_THE RECORDS:_
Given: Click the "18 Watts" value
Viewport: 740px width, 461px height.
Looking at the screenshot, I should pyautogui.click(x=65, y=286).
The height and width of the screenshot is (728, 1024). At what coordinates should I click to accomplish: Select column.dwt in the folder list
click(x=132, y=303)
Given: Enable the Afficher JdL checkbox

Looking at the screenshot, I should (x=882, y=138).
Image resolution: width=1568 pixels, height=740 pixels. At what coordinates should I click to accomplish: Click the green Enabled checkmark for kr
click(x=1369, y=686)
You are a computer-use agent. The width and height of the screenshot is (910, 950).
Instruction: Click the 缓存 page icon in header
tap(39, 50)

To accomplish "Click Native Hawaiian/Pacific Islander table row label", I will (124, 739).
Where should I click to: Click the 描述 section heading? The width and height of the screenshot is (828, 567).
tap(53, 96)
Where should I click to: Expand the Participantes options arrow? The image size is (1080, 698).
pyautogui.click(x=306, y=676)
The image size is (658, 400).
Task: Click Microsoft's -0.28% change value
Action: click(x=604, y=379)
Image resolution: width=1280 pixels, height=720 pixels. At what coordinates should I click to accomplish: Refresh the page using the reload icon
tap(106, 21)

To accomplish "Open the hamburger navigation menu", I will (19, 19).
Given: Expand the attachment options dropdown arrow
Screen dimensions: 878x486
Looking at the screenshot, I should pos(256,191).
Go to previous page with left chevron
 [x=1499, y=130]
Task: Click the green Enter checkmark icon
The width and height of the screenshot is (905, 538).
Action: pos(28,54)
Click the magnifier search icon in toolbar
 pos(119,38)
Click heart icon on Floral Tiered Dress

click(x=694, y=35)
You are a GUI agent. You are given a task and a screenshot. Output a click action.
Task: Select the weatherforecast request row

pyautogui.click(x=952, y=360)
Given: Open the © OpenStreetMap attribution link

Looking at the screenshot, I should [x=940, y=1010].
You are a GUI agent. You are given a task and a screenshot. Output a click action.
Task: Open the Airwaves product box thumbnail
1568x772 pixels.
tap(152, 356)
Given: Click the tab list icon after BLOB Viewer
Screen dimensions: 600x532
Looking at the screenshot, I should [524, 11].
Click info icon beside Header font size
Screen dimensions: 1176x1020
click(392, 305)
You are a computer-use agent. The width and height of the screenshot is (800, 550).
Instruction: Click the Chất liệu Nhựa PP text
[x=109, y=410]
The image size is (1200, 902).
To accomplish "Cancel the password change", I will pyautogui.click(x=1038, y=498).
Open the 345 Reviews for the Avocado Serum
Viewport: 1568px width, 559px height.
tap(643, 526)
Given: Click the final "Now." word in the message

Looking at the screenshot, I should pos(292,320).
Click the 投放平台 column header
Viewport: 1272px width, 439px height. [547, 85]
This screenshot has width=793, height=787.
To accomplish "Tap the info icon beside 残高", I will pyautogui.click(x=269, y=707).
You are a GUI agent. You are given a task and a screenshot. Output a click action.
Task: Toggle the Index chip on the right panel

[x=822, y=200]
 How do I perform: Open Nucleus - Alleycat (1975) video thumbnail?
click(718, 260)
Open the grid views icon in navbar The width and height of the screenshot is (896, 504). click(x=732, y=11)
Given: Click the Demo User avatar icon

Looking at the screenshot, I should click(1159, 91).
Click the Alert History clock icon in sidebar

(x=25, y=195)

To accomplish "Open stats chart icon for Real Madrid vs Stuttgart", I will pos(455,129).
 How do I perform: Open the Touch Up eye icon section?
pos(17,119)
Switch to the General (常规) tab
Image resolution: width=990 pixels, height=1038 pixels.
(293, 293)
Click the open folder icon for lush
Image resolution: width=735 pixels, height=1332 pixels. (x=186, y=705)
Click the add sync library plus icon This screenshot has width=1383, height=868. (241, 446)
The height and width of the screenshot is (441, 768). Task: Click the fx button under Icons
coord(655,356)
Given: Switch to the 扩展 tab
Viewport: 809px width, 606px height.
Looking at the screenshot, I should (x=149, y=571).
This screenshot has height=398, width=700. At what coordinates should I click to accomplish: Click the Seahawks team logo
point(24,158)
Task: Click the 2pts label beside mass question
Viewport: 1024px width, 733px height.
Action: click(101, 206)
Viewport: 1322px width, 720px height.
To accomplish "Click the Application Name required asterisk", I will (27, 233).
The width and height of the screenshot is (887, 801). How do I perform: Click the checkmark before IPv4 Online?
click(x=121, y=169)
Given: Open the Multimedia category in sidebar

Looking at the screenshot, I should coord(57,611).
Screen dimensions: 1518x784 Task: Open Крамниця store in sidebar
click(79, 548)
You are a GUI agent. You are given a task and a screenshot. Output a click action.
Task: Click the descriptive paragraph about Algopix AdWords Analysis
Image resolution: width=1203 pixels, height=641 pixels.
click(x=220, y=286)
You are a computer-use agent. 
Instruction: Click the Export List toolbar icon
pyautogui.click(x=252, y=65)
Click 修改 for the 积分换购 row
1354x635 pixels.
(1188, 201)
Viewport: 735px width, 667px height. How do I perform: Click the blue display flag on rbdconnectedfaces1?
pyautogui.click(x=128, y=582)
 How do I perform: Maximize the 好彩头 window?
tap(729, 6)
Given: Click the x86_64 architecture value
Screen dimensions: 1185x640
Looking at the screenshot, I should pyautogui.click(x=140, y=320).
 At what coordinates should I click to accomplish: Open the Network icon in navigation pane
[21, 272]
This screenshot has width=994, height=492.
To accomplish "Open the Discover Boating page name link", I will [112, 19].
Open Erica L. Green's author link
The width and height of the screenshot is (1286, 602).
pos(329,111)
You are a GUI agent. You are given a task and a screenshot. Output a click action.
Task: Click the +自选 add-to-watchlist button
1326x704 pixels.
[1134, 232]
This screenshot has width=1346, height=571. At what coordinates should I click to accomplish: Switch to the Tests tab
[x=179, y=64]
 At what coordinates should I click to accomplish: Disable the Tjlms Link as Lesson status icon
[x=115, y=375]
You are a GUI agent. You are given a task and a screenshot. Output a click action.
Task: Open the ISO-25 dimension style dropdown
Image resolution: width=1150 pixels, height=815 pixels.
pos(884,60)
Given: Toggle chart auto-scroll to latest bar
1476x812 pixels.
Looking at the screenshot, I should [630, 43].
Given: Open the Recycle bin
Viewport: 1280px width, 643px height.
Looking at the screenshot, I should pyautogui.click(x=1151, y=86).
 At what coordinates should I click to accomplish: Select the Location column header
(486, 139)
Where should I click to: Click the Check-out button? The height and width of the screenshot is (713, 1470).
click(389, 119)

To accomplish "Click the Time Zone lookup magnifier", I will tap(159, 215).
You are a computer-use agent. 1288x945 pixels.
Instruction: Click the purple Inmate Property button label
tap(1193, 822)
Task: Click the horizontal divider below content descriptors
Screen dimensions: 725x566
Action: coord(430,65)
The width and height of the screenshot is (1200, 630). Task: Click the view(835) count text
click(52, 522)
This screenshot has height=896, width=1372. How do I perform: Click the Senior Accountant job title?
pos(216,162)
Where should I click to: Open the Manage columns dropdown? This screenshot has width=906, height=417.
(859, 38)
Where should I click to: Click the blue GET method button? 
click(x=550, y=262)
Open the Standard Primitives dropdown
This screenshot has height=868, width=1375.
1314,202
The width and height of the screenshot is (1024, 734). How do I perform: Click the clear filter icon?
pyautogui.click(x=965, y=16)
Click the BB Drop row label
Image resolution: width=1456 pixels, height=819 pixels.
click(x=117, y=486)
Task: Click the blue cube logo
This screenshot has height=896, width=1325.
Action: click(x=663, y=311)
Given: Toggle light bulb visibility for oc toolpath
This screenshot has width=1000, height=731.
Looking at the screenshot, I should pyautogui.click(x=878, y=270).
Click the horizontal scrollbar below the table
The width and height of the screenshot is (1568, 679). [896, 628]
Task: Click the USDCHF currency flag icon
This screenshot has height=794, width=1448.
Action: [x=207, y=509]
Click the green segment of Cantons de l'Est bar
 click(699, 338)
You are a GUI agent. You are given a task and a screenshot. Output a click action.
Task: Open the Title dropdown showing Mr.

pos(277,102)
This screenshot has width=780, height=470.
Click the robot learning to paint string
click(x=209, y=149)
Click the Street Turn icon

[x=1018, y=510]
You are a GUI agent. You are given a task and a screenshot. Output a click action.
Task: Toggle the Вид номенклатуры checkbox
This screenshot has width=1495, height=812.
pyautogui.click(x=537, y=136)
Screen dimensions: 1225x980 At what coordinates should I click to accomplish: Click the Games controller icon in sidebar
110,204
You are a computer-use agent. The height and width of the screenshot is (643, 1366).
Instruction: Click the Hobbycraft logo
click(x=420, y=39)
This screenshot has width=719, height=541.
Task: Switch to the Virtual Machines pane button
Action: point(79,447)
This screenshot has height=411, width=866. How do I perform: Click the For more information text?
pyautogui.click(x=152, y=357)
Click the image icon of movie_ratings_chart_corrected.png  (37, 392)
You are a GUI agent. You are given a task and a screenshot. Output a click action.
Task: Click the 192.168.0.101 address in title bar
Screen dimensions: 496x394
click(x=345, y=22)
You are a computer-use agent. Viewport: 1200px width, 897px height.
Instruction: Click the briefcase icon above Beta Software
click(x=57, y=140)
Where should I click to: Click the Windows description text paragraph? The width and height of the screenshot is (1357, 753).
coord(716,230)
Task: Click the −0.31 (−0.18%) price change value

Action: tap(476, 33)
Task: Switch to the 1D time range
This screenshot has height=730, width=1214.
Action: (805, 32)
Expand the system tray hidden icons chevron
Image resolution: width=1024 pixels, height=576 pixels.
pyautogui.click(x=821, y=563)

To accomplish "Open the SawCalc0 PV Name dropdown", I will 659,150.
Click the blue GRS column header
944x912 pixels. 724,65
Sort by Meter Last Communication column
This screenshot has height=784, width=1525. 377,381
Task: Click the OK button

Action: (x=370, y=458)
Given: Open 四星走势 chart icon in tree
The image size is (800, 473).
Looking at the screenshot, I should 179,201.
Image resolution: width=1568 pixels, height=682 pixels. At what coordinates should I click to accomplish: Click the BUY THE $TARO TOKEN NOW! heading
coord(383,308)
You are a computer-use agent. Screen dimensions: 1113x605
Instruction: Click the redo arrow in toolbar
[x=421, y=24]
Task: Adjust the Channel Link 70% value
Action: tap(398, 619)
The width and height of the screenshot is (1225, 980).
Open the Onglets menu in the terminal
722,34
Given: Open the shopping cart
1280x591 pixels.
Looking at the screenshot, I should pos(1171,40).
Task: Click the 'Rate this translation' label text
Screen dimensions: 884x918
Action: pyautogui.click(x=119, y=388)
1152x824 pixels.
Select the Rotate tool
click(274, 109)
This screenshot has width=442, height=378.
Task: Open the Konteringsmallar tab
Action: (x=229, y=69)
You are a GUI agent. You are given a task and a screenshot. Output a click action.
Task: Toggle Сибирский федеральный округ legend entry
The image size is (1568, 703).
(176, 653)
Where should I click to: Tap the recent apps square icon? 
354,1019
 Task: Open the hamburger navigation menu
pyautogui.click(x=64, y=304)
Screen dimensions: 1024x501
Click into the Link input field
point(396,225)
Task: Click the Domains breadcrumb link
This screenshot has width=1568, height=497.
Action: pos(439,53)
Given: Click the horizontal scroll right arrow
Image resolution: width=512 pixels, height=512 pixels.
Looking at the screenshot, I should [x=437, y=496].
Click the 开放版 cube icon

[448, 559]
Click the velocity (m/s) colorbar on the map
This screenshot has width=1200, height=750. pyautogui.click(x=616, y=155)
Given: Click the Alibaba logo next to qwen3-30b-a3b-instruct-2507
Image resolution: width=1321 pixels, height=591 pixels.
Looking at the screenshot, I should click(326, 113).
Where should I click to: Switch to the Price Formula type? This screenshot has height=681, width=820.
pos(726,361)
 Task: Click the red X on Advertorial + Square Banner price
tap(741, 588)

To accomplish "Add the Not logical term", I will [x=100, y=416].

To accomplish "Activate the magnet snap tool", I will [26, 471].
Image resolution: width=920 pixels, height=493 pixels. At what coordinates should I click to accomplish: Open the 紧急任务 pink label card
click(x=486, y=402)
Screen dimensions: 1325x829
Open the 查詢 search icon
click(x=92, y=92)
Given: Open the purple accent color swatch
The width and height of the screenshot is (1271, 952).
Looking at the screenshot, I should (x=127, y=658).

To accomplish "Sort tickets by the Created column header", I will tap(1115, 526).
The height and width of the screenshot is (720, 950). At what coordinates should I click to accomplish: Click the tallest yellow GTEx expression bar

_PROBLEM:_
From the line that has "Given: Toggle chart auto-scroll to latest bar" through the line that has "Task: Click the horizontal", copy every line exactly as it appears above, and leave out all others.

_SOLUTION TO THE EXERCISE:_
Given: Toggle chart auto-scroll to latest bar
1476x812 pixels.
Looking at the screenshot, I should [630, 43].
Given: Open the Recycle bin
Viewport: 1280px width, 643px height.
Looking at the screenshot, I should pyautogui.click(x=1151, y=86).
 At what coordinates should I click to accomplish: Select the Location column header
(486, 139)
Where should I click to: Click the Check-out button? The height and width of the screenshot is (713, 1470).
click(389, 119)

To accomplish "Click the Time Zone lookup magnifier", I will tap(159, 215).
You are a computer-use agent. 1288x945 pixels.
Instruction: Click the purple Inmate Property button label
tap(1193, 822)
Task: Click the horizontal divider below content descriptors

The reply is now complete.